I precedenti – C’è un altro governo, però, che avrebbe titolo a far sentire la propria voce sulla vicenda. Il killer infatti è italo-americano: ha ottenuto la cittadinanza del nostro Paese nel 2008 grazie al nonno, immigrato italiano. E quando un nostro connazionale rischia all’estero la pena di morte, abolita e incostituzionale nel nostro ordinamento, logica vorrebbe che le istituzioni di Roma si battessero per evitarlo. Lo fece persino Benito Mussolini nella celebre vicenda di Nicola Sacco e Bartolomeo Vanzetti, i due anarchici giustiziati nel 1927: nonostante le loro idee politiche – e nonostante le esecuzioni a quel tempo fossero frequenti anche in Italia – il dittatore fascista si spese personalmente chiedendo all’ambasciatore statunitense a Roma di intercedere per risparmiarli. Più di recente, nel 1995, l’allora premier Lamberto Dini pretese la garanzia di non applicazione della pena capitale per estradare Pietro Venezia, responsabile di un omicidio commesso in Florida: nonostante ciò, l’estradizione fu bloccata dalla Corte costituzionale – secondo cui quella garanzia non era sufficiente – e Venezia scontò la pena in Italia. Alla fine degli anni Novanta, poi, il governo Amato tentò senza successo di salvare Rocco Derek Barnabei, 33enne italo-americano condannato per un femminicidio di cui si era sempre proclamato innocente: fu ucciso con iniezione letale il 14 settembre 2000, nonostante gli appelli della Comunità europea e di Papa Giovanni Paolo II.

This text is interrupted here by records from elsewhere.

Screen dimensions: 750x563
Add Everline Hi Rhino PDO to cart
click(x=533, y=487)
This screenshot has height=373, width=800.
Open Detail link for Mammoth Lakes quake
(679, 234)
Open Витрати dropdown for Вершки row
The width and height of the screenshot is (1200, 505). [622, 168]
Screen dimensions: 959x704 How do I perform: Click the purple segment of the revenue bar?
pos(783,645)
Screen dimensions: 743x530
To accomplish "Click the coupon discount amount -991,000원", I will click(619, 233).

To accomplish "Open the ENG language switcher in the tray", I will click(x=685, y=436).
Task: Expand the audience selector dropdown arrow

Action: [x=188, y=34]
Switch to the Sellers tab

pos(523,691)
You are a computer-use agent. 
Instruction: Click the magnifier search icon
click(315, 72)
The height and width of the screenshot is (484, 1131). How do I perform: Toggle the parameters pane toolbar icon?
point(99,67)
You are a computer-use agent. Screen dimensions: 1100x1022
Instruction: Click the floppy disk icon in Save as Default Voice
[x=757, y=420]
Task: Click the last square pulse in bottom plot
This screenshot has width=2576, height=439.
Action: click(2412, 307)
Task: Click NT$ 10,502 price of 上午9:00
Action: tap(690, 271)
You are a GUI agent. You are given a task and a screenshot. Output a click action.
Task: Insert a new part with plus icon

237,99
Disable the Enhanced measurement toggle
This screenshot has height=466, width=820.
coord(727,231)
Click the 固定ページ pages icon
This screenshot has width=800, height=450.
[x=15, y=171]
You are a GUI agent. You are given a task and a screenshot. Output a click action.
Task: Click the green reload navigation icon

L’interrogazione di Avs – Insomma, ci sarebbero tutti gli estremi per una decisa azione diplomatica della premier Giorgia Meloni nei confronti di Trump, con cui intrattiene un ottimo rapporto: uno sforzo simile a quello messo in campo – con grandi squilli di tromba – per portare in Italia Chico Forti, imprenditore condannato all’ergastolo per omicidio negli Usa. Eppure non risulta che il tema sia stato mai sollevato dal nostro governo, nemmeno durante la visita di Meloni alla Casa Bianca avvenuta giovedì, lo stesso giorno in cui Mangione è stato incriminato. Il silenzio autorizza a sospettare che la presidente del Consiglio stia deliberatamente ignorando la vicenda per non rischiare di aprire un fronte di tensione con Trump nel pieno della delicata partita per trovare un accordo sui dazi. Così in Italia c’è chi prova a stanare l’esecutivo: Alleanza Verdi e Sinistra, con il vicecapogruppo alla Camera Marco Grimaldi, ha presentato nei giorni scorsi un’interrogazione a Meloni e ai ministri della Giustizia e dell’Interno, Carlo Nordio e Antonio Tajani, chiedendo “se non ritengano doveroso intervenire al fine di garantire a Luigi Mangione un giusto processo una giusta pena”.
“Pena di morte incostituzionale” – Grimaldi sottolinea che anche dal carcere Mangione “continua a raccogliere proficuamente fondi con una campagna di fundraising per sostenere le spese legali, a riprova del fatto che buona parte dell’opinione pubblica ritenga che a Mangione debba essere garantita la migliore difesa in tribunale e che la pena di morte, da molti americani, come anche da Papa Francesco, sia ritenuta una pena abominevole“. In ogni caso, spiega, “devono essere ancora provate” le circostanze poste alla base dell’accusa di premeditazione, cioè il fatto che “Mangione avrebbe pianificato attentamente l’omicidio, seguendo Thompson per giorni e scrivendo un diario” in cui manifestava “il suo odio verso l’industria assicurativa sanitaria”. Nel nostro ordinamento, ricorda infine, “la pena di morte è stata abolita in Italia dalla Costituzione del 1948, che non la ammette in nessun caso, anche perché contrastante con l’articolo 27 che indica nella finalità rieducativa la finalità di ogni pena; in casi simili verificatisi in passato il governo, e singolarmente il ministro della Giustizia, sono sempre intervenuti, nelle sedi opportune, al fine di scongiurare, anche in caso di condanna, l’esecuzione della pena di morte nei confronti di cittadini italiani”.
“Giustizia non è mai vendetta” – All’indomani dell’incriminazione di Mangione, Grimaldi ribadisce l’appello al governo: la condanna a morte chiesta per l’italo-americano, dichiara, è “una pena esemplare, dai fini schiettamente politici. Che va in parallelo con l’intenzione della ministra della Giustizia di ripristinare la pena di morte in tutti gli Stati Usa. Riteniamo la pena di morte un’aberrazione del diritto e, soprattutto, riteniamo mostruoso che la vita e la morte di un uomo – qualunque sia il suo crimine (ancora da dimostrare) – possano essere utilizzate per fini propagandistici. Giustizia non è mai vendetta. Attendiamo gli interventi tempestivi di Tajani e Nordio e auspico che la presidente Meloni durante il colloquio con Trump abbia sollevato la questione”, incalza. E al fattoquotidiano.it aggiunge: “Meloni non deve supplicare nessuno, deve solo provare a non rendere irreparabile un verdetto. L’errore giudiziario è sempre possibile e la pena di morte lo rende irreversibile”.